Comments on NCDOT’s YouTube channel reflect the range of views. One commenter asked, “Why not build commuter rail on existing Norfolk Southern tracks? Save the $3.2 billion.” Another wrote, “This is probably the best solution…for a metro the size of Charlotte, the I-77/US 74/I-277 interchange is horrible.”
Transportation advocates have also questioned the project’s underlying assumptions. Shannon Binns, executive director of Sustain Charlotte, a local advocacy group, said the decision highlights broader debates about how investments in urban mobility are prioritized.
“As of today, there is no publicly available record showing that NCDOT ever studied a traffic alternative for I-77 South before recommending toll lanes,” Binns said in a statement.

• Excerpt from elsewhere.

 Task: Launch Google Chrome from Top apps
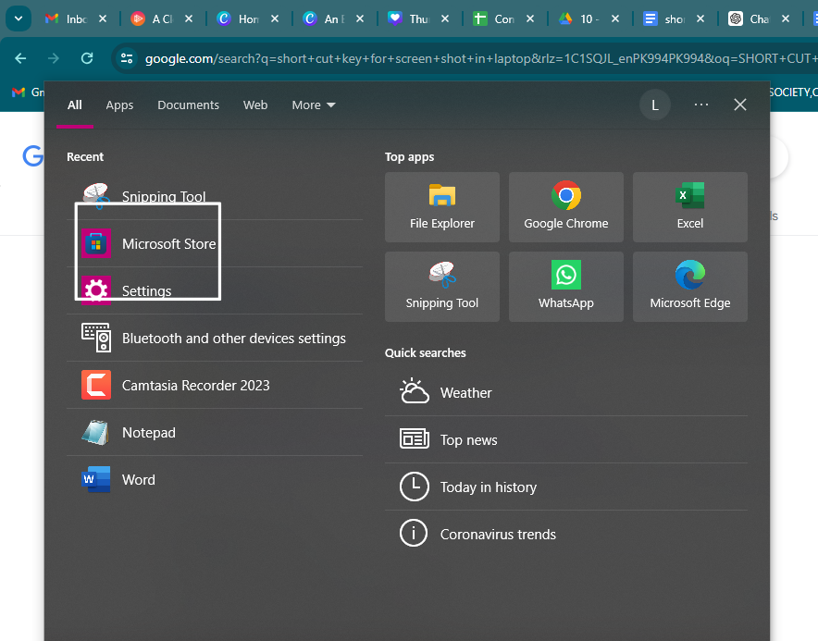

NCDOT has said that alternatives such as tunnels or fully depressed roads were evaluated and ruled out as financially unfeasible at this stage, citing the cost and long-term maintenance burdens associated with building underground freeways in other US cities.
From a recruiting standpoint, the high concept effectively defines the type of teams likely to compete. The project’s scale, structural intensity and long-term operational requirements are expected to favor concessionaires with experience in urban viaduct construction, managed lane toll systems and lifecycle asset management, rather than conventional highway widening.
Construction is not expected to begin until the end of the decade, pending federal approvals and the completion of purchases.